Explicar con calma antes de que alguien tome una decisión apurada
No creemos en artículos que prometen ingresos rápidos ni en fórmulas mágicas. Creemos en explicaciones claras, en información pública bien citada y en el tiempo que cada persona necesita para decidir si le conviene o no publicar un espacio o un objeto.
Cómo elegimos los temas
Partimos de preguntas concretas que suelen surgir cuando alguien piensa en alquilar una cochera, un depósito o una herramienta: ¿cómo se publica?, ¿qué información pide la plataforma?, ¿hay que declarar ese ingreso? A partir de esas preguntas armamos artículos que describen procesos generales, sin prometer resultados específicos.
Cuando el tema toca aspectos impositivos, citamos exclusivamente información disponible públicamente en el sitio de AFIP, y aclaramos siempre que se trata de un resumen informativo, no de una guía personalizada. Cada situación patrimonial es distinta, y por eso remitimos a profesionales matriculados para casos concretos.
Evitamos los superlativos. No decimos que una plataforma es "la mejor" ni que un método "garantiza" un ingreso. Preferimos describir cómo funcionan las cosas y dejar que cada lector sacie su propia curiosidad con la información en la mano.
Algunos criterios que seguimos al escribir
Fuentes públicas
Cuando mencionamos aspectos impositivos, nos apoyamos en información publicada por AFIP, sin interpretarla de forma personalizada para ningún caso particular.
Lenguaje simple
Tratamos de explicar procesos técnicos o burocráticos con palabras cotidianas, evitando la jerga innecesaria siempre que sea posible.
Sin apuro
No usamos plazos límite ni frases que empujen a decidir rápido.
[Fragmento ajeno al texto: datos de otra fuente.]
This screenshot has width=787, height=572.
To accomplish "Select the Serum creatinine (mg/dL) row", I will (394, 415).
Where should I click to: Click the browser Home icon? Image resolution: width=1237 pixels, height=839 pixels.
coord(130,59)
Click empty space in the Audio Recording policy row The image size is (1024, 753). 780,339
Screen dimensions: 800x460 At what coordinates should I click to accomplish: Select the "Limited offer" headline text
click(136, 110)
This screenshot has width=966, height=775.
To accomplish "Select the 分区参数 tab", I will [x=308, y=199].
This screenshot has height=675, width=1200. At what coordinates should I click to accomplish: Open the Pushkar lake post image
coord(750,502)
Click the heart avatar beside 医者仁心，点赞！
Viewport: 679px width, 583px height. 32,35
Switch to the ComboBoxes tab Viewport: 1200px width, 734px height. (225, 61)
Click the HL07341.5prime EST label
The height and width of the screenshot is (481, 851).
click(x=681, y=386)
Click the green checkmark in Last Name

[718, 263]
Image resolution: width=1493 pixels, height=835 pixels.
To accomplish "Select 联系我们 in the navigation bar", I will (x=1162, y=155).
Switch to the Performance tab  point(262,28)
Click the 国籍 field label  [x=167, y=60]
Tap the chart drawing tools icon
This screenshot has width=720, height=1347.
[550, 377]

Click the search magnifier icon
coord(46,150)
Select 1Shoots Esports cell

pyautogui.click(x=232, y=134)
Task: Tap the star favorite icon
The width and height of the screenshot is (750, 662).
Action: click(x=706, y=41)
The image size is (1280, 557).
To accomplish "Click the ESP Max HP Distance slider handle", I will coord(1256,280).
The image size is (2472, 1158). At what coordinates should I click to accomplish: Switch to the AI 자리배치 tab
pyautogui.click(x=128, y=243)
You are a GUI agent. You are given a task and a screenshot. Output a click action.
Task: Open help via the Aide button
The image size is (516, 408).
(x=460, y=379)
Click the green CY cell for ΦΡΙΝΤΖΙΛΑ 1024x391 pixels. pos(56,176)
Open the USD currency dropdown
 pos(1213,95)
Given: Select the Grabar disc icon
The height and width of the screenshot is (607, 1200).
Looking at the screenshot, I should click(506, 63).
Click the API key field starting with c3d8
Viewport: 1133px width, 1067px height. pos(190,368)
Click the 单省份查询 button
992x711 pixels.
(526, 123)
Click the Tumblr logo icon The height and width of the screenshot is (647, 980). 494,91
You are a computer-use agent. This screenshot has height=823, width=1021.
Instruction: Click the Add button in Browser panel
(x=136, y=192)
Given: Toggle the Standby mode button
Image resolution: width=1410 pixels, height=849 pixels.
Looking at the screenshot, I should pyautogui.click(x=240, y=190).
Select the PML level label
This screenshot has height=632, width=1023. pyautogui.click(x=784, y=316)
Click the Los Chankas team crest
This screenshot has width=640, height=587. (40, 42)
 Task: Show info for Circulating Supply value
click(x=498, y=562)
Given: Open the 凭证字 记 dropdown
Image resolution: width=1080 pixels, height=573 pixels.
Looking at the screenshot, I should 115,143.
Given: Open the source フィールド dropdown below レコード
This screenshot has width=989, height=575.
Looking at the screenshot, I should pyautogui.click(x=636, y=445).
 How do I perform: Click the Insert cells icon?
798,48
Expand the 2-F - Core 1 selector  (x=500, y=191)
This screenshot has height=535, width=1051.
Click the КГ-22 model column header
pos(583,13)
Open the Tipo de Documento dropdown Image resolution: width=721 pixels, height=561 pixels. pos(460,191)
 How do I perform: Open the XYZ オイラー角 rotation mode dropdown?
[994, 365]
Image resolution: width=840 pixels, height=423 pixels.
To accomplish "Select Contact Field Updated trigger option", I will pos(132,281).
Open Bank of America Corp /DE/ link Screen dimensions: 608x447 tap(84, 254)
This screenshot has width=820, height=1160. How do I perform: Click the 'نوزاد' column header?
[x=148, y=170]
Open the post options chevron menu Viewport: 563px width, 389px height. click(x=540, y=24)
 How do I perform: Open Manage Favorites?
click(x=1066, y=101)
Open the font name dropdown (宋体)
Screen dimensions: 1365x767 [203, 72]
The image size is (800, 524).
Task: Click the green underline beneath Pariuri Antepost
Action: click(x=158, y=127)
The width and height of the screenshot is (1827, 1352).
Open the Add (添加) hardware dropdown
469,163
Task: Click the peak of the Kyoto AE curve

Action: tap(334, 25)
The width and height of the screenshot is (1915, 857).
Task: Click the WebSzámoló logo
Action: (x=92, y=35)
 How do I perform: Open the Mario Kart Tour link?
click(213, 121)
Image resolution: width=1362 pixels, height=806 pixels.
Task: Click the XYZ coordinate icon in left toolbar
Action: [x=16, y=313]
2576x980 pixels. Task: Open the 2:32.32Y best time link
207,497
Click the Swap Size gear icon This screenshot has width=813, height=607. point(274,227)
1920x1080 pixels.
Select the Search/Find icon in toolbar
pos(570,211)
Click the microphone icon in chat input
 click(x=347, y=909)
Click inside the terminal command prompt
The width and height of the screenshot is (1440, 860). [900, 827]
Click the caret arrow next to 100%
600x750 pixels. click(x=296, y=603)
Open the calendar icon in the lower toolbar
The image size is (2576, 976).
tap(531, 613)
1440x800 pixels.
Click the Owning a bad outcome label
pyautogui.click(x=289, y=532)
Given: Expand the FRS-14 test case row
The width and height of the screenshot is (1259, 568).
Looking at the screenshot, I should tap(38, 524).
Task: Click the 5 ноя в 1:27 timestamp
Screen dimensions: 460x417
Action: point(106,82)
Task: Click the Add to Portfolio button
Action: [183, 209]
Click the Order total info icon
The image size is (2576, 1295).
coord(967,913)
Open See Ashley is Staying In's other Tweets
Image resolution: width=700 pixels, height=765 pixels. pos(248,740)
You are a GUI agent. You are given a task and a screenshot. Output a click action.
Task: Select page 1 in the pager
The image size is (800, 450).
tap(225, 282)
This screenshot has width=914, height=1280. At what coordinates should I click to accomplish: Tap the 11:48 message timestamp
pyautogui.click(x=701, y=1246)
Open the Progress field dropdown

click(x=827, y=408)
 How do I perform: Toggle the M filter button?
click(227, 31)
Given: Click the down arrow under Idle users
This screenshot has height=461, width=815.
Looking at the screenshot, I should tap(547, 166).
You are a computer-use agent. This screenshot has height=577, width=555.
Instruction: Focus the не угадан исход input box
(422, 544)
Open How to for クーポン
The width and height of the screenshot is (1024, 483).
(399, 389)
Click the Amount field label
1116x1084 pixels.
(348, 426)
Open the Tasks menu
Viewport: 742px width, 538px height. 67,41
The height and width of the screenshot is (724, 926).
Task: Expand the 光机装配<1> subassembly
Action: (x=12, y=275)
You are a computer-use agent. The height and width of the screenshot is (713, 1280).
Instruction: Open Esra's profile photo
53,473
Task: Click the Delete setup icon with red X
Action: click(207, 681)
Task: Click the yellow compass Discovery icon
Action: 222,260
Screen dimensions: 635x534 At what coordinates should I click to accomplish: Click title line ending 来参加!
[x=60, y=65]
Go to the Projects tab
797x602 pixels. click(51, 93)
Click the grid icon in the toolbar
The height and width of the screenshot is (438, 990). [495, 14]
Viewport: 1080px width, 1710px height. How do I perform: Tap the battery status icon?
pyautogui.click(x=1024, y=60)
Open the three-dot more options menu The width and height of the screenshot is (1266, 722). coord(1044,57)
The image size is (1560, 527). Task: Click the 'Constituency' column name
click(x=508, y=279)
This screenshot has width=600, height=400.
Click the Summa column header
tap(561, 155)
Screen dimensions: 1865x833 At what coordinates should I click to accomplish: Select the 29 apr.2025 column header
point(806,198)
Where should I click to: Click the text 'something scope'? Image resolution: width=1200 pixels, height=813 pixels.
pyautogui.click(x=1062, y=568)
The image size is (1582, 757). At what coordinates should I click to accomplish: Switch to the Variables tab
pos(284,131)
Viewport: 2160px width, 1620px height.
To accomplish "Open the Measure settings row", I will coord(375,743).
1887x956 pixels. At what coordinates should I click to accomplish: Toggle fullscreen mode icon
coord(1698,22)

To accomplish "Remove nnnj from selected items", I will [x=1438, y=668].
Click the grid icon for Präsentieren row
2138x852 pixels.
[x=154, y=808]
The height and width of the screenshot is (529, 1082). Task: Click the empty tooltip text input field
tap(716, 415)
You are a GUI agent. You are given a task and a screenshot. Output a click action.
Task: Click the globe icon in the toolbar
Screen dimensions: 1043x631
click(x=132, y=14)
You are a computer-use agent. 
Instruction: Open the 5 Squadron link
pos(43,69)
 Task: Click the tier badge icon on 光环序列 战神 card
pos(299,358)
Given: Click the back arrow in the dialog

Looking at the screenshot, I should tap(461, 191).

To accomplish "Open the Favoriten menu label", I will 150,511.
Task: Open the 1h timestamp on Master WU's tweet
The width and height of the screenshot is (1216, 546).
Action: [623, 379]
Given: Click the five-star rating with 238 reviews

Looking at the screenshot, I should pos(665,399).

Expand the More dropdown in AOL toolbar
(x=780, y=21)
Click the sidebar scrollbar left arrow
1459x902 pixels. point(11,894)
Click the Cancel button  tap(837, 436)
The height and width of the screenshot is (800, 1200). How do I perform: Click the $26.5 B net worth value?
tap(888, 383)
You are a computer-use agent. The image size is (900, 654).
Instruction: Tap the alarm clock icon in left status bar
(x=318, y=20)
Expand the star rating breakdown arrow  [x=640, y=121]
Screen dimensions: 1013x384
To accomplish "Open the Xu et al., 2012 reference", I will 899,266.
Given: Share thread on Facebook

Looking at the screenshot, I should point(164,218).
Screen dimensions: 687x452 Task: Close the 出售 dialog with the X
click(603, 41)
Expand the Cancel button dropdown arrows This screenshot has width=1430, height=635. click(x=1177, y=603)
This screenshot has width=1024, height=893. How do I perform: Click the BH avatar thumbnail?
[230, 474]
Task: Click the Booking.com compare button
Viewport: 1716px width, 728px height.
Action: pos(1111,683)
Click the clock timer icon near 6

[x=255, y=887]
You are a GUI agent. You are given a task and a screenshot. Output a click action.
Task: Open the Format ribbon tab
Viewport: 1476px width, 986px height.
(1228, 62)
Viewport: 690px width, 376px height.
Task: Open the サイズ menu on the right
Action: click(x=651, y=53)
Preferimos que cada persona lea, compare y consulte antes de actuar.
Alcance claro
Aclaramos en cada artículo que se trata de contenido informativo, no de asesoramiento impositivo ni legal para un caso específico.
Un espacio para pensar antes de publicar
Muchas personas llegan a este tipo de decisiones sin saber bien por dónde empezar. Algunas tienen una cochera que usan solo los fines de semana. Otras, un depósito con espacio de sobra desde que sus hijos se independizaron. Otras, un taladro o una amoladora que compraron para un proyecto puntual y que ahora duerme en un estante.
En todos esos casos, la pregunta suele ser la misma: ¿vale la pena publicarlo en alguna plataforma? No respondemos esa pregunta por nadie. Ofrecemos información para que cada persona pueda responderla con más elementos a la vista.